No. 6 (XXVIII) NON-REFOULEMENT (1977) The Executive Committee, (a) Recalling that the fundamental humanitarian principle of non-refoulement has found expression in various international instruments adopted at the universal and regional levels and is generally accepted by States; (b) Expressed deep concern at the information given by the High Commissioner that, while the principle of non-refoulement is in practice widely observed, this principle has in certain cases been disregarded; (c) Reaffirms the fundamental importance of the observance of the principle of non-refoulement-both at the border and within the territory of a State of persons who may be subjected to persecution if returned to their country of origin irrespective of whether or not they have been formally recognized as refugees.
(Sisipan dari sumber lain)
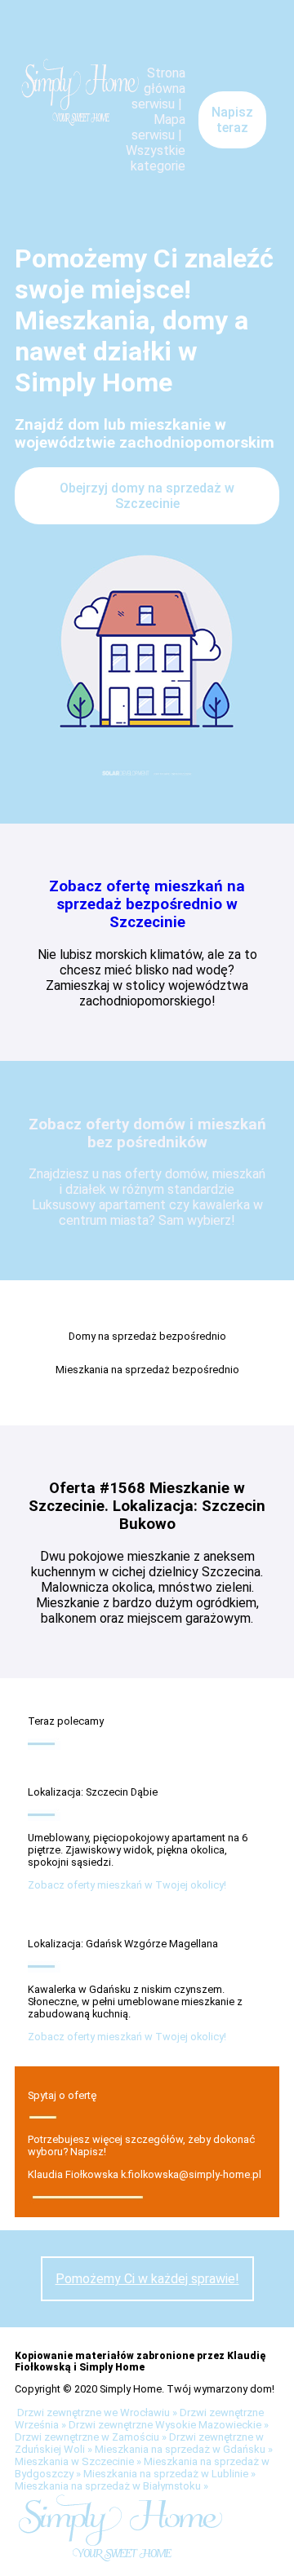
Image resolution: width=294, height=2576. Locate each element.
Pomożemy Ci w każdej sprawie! (147, 2279)
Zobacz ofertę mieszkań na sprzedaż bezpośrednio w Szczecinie (147, 904)
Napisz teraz (232, 119)
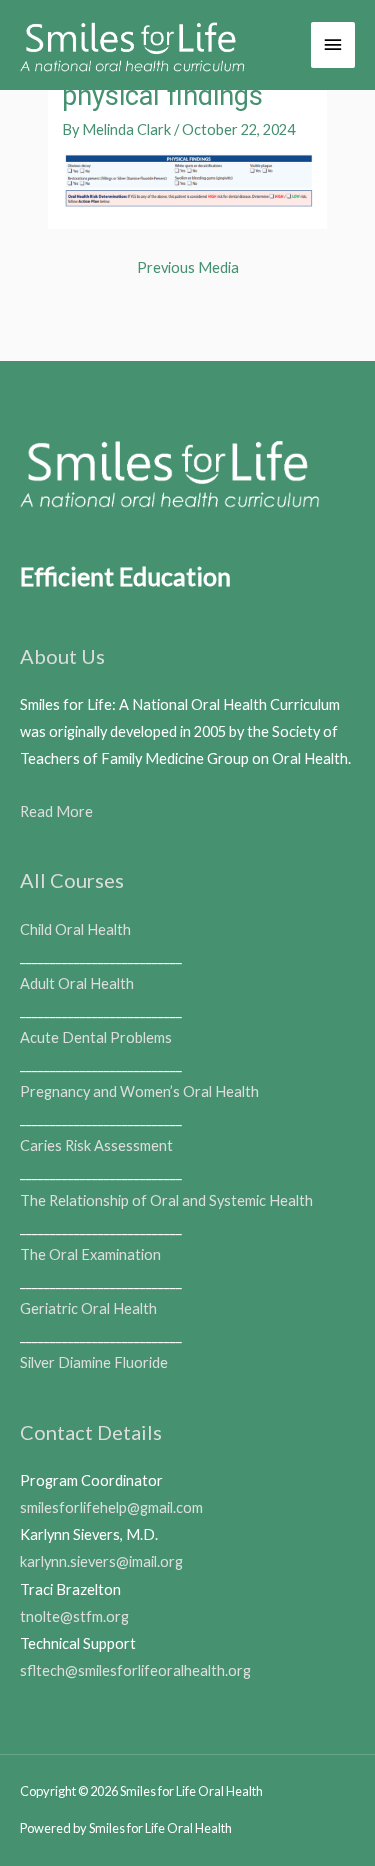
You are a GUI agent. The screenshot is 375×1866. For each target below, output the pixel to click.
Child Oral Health (75, 929)
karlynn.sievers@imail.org (101, 1561)
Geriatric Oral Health (88, 1308)
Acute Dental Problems (96, 1037)
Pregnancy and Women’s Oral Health (139, 1091)
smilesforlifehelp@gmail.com (111, 1507)
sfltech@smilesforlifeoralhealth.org (135, 1670)
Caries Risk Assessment (96, 1145)
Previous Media (188, 267)
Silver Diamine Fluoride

NO 6 (XXVIII) NON-REFOULEMENT * (1977) Komite Eksekutif, (a) Mengingat bahwa prinsip dasar kemanusiaan non-refoulement telah menemukan ekspresi dalam berbagai instrumen internasional yang diadopsi di tingkat universal dan regional dan secara umum diterima oleh Negara; (b) Disajikan keprihatinan yang mendalam pada informasi yang diberikan oleh Komisaris Tinggi yang, sedangkan prinsip non-refoulement dalam praktek banyak diamati, prinsip ini memiliki dalam kasus tertentu diindahkan; (c) Menegaskan kembali makna penting dari ketaatan terhadap prinsip non-refoulement-baik di perbatasan dan di dalam wilayah suatu Negara orang-orang yang mungkin menjadi sasaran penganiayaan jika kembali ke negara asal mereka terlepas dari apakah atau tidak mereka telah secara resmi diakui sebagai pengungsi.
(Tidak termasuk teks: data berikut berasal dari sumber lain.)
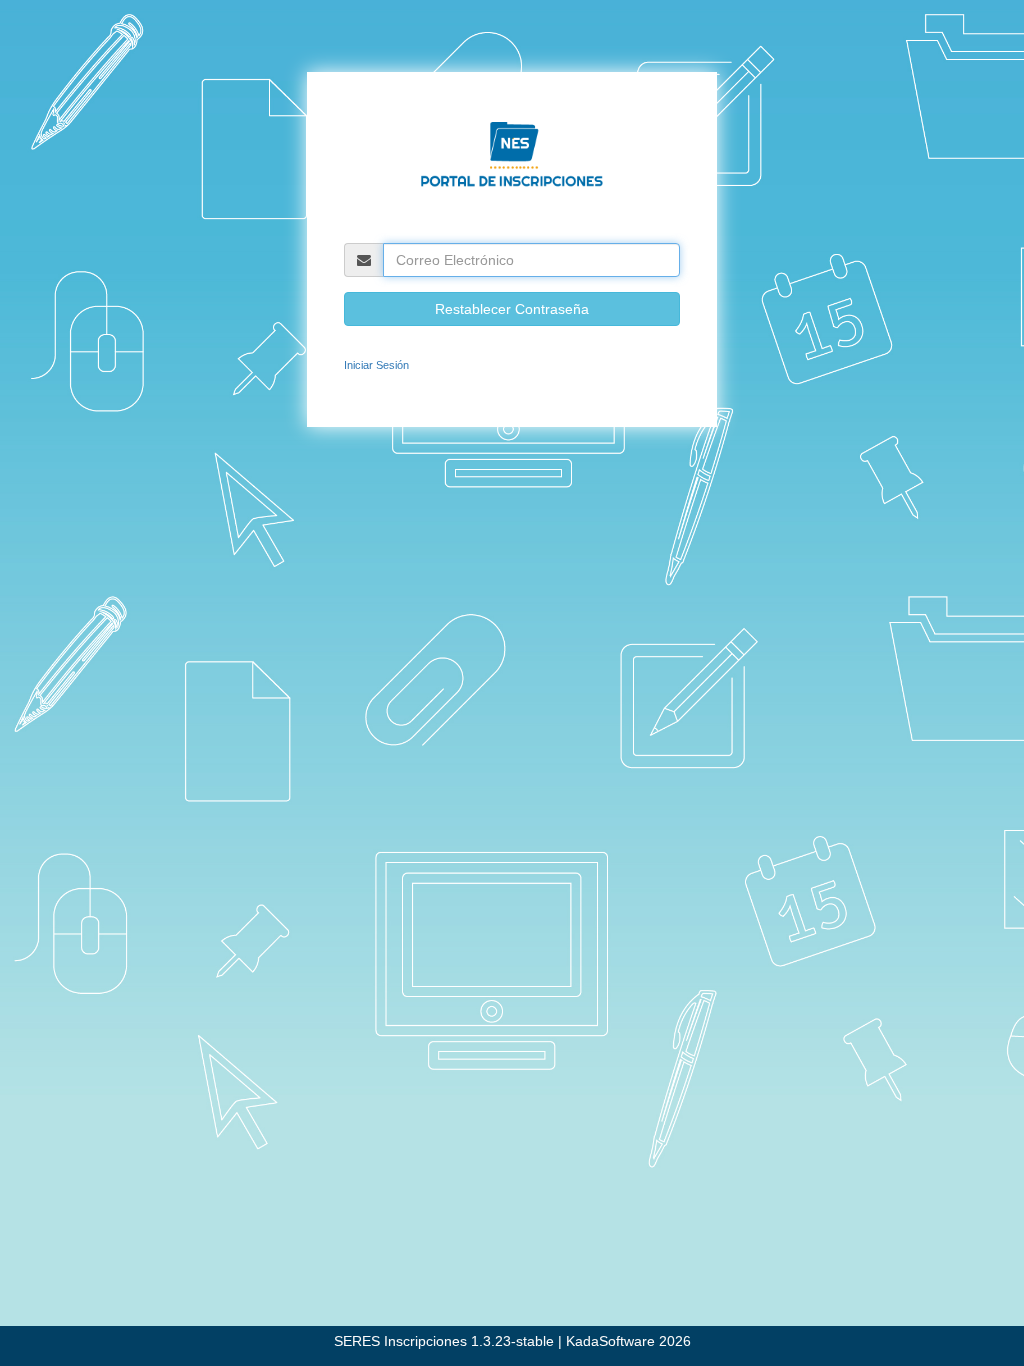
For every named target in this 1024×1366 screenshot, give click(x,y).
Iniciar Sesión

No. 7 (XXVIII) EXPULSION (1977) The Executive Committee, (a) Recognized that, according to the 1951 Convention, refugees lawfully in the territory of a Contracting State are generally protected against expulsion and that in accordance with Article 32 of the Convention expulsion of a refugee is only permitted in exceptional circumstances; (b) Recognized that a measure of expulsion may have very serious consequences for a refugee and his immediate family members residing with him; (c) Recommended that, in line with Article 32 of the 1951 Convention, expulsion measures against a refugee should only be taken in very exceptional cases and after due consideration of all the circumstances, including the possibility for the refugee to be admitted to a country other than his country of origin; (d) Recommended that, in cases where the implementation of an expulsion measure is impracticable, States should consider giving refugee delinquents the same treatment as national delinquents and that States examine the possibility of elaborating an international instrument giving effect to this principle; (e) Recommended that an expulsion order should only be combined with custody or detention if absolutely necessary for reasons of national security or public order and that such custody or detention should not be unduly prolonged. NO 7 (XXVIII) PENGUSIRAN * (1977) Komite Eksekutif, (a) Diakui bahwa, sesuai dengan Konvensi 1951, pengungsi secara sah di wilayah suatu Negara Peserta umumnya dilindungi terhadap pengusiran dan bahwa sesuai dengan Pasal 32 dari Konvensi pengusiran pengungsi hanya diperbolehkan dalam keadaan luar biasa; (b) Diakui bahwa ukuran pengusiran mungkin memiliki konsekuensi yang sangat serius bagi pengungsi dan anggota keluarga dekat yang tinggal bersamanya;

(c) Direkomendasikan bahwa, sesuai dengan Pasal 32 dari Konvensi 1951, pengusiran tindakan terhadap pengungsi hanya harus diambil dalam kasus yang sangat luar biasa dan setelah pertimbangan dari semua keadaan, termasuk kemungkinan untuk pengungsi harus dirawat di sebuah negara selain negara asalnya; (d) Direkomendasikan bahwa, dalam kasus di mana pelaksanaan langkah pengusiran tidak praktis, Negara harus mempertimbangkan memberi nakal pengungsi perlakuan yang sama seperti penjahat nasional dan bahwa Negara memeriksa kemungkinan mengelaborasi sebuah instrumen internasional memberlakukan prinsip ini; (e) Direkomendasikan bahwa perintah pengusiran hanya boleh dikombinasikan dengan penahanan atau penahanan jika benar-benar diperlukan untuk alasan keamanan nasional atau ketertiban umum, dan bahwa penahanan atau penahanan tidak boleh terlalu lama.